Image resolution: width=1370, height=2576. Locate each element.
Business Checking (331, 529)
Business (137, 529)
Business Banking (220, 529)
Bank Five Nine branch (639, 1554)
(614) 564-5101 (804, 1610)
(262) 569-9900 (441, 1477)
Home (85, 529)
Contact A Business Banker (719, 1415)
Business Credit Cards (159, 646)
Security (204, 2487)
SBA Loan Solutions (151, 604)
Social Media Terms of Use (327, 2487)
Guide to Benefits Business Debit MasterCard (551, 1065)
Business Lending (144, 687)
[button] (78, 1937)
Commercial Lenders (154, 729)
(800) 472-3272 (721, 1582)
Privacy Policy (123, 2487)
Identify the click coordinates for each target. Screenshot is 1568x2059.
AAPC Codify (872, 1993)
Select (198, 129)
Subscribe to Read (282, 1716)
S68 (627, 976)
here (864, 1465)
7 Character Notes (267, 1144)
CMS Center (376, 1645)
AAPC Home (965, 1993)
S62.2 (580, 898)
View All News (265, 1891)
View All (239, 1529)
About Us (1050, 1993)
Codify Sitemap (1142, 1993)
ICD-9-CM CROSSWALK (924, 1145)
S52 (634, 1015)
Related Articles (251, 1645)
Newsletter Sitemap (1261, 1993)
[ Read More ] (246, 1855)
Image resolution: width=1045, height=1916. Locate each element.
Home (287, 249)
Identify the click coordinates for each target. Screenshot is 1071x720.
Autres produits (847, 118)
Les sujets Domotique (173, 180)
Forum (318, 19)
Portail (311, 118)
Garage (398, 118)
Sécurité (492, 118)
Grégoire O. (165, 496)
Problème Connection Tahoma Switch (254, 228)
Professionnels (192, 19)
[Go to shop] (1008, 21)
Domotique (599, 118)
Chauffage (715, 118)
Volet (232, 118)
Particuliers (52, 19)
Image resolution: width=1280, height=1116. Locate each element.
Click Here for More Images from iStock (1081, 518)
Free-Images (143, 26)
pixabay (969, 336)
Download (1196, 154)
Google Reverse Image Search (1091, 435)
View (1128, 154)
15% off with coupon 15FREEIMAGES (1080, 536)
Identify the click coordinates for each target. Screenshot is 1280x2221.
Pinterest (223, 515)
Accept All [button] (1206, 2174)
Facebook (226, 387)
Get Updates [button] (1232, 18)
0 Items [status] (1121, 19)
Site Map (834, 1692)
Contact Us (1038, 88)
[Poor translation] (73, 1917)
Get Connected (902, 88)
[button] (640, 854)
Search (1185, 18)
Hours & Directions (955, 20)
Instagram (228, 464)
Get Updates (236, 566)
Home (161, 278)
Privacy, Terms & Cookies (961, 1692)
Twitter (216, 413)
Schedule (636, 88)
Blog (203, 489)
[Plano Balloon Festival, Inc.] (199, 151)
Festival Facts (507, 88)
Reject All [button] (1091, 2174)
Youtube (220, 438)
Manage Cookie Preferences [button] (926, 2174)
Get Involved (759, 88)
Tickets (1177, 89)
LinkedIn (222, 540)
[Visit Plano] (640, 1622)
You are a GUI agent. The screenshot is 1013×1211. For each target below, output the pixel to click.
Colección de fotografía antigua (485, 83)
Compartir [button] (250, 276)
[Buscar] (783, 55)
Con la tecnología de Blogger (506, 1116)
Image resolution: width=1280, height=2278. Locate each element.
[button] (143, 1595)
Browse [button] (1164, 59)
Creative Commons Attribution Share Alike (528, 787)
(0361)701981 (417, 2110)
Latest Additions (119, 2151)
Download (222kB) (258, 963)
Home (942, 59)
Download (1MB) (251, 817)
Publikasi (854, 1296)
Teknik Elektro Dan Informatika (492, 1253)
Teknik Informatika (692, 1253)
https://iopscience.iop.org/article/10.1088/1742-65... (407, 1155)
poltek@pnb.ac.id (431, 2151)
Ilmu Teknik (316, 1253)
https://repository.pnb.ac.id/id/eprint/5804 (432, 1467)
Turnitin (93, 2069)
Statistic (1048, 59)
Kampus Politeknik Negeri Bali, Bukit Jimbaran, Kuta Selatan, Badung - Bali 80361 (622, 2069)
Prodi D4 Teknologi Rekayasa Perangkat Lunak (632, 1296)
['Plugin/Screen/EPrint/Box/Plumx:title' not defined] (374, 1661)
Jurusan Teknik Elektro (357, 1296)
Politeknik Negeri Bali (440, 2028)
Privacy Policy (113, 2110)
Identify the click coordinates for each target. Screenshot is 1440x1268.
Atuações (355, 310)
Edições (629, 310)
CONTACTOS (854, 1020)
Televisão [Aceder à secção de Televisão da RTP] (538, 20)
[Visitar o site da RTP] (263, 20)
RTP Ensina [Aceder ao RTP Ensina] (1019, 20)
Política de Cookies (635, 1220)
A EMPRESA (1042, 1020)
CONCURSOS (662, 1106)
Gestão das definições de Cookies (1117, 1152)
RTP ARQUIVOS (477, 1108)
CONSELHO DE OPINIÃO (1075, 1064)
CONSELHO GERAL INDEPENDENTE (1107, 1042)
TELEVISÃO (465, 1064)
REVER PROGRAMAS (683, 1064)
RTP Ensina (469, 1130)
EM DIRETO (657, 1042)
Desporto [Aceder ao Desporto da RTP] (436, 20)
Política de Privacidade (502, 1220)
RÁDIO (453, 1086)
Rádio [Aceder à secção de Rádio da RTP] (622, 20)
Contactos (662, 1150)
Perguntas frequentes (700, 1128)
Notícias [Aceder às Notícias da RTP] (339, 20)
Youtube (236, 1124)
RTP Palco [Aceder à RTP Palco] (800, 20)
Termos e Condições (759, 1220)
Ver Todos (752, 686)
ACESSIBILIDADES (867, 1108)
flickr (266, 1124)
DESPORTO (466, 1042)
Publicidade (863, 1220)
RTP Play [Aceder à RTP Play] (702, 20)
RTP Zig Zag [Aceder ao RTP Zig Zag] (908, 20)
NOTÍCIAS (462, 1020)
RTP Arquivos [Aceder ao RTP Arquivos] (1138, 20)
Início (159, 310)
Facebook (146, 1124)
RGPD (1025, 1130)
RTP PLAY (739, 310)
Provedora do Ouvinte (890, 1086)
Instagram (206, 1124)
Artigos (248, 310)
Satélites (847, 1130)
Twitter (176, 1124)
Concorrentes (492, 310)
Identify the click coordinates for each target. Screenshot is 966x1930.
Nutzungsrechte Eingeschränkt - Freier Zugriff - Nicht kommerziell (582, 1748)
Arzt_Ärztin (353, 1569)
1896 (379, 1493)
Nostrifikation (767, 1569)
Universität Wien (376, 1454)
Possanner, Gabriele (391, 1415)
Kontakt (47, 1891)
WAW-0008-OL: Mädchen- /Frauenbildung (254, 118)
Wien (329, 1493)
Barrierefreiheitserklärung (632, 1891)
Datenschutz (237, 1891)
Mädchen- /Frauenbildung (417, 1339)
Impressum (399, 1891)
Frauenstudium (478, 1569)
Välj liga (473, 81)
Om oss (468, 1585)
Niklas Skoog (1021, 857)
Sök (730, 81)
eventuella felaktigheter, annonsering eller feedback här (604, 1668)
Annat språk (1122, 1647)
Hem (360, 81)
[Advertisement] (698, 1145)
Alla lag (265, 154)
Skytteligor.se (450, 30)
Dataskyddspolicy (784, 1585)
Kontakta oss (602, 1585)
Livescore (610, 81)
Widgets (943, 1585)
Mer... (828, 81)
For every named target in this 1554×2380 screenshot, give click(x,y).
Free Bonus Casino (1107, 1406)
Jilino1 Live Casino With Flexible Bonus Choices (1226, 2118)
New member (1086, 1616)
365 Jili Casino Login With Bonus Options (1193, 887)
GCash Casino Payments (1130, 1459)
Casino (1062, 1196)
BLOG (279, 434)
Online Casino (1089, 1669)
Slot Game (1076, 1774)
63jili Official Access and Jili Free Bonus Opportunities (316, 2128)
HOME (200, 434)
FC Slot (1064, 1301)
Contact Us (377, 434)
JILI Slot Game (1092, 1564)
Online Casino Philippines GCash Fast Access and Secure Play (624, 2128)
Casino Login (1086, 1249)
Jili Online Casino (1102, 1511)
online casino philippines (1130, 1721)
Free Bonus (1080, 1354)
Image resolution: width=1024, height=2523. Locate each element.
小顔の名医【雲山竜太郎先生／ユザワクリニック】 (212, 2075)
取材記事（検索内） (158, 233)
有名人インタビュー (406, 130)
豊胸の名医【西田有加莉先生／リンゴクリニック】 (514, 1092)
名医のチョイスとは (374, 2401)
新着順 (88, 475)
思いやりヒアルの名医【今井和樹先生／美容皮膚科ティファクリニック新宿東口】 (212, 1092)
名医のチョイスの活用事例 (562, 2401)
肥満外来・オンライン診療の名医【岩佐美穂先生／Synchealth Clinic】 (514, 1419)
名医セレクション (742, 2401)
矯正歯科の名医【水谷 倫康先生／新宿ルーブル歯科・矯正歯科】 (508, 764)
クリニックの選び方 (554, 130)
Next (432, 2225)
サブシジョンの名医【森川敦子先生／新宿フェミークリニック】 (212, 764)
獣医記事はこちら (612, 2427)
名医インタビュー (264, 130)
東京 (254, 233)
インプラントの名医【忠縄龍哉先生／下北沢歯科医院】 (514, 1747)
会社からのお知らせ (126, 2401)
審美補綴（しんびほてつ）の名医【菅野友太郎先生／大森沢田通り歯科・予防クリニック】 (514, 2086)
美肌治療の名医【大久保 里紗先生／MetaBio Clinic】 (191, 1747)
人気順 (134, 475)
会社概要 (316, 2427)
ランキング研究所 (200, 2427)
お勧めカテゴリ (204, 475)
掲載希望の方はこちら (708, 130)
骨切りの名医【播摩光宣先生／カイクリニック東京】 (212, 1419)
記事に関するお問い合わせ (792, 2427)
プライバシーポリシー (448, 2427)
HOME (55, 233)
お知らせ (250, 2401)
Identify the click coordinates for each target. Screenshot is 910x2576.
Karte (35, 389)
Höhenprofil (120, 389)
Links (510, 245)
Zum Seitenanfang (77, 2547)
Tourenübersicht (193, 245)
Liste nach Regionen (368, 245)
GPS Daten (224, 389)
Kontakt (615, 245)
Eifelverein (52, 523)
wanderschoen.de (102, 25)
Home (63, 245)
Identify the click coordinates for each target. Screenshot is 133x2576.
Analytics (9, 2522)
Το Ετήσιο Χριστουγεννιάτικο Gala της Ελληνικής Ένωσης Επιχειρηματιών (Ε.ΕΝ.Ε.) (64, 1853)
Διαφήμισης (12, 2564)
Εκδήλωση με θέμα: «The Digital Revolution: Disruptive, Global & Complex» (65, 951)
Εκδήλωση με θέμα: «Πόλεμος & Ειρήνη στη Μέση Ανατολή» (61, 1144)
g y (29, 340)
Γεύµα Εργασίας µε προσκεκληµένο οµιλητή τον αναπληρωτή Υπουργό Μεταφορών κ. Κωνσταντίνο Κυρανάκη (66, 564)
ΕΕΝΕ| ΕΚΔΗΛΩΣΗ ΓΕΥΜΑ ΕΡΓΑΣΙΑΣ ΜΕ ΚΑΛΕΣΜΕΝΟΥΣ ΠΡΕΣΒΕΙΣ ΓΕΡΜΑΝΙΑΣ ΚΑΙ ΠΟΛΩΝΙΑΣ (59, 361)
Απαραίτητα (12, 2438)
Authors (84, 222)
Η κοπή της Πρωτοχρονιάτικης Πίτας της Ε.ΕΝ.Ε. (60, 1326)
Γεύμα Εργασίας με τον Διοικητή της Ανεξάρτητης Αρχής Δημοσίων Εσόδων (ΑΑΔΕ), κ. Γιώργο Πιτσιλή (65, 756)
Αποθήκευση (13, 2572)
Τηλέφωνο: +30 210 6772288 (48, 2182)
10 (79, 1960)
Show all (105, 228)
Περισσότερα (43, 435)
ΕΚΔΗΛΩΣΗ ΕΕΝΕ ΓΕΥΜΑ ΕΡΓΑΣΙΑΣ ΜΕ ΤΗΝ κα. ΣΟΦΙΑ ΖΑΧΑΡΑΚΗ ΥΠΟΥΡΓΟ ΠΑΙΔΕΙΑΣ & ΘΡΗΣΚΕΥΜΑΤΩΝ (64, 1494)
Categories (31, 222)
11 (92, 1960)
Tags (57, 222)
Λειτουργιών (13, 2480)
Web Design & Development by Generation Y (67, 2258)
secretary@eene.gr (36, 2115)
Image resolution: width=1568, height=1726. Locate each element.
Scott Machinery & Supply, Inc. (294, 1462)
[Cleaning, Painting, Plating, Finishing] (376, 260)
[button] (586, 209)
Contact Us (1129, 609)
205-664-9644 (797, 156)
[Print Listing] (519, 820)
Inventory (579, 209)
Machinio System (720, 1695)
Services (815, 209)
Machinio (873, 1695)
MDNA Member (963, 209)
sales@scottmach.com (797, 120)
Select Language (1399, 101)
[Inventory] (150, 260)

● Written exercise:
In the listing, swap "Livescore" for "Resultat" in the lines from the one containing "Dataskyddspolicy (784, 1585)" through the one containing "Free Bonus Casino (1107, 1406)", inclusive. Give those lines back with everything else unchanged.

● Exercise output:
Dataskyddspolicy (784, 1585)
Kontakta oss (602, 1585)
Resultat (610, 81)
Widgets (943, 1585)
Mer... (828, 81)
For every named target in this 1554×2380 screenshot, give click(x,y).
Free Bonus Casino (1107, 1406)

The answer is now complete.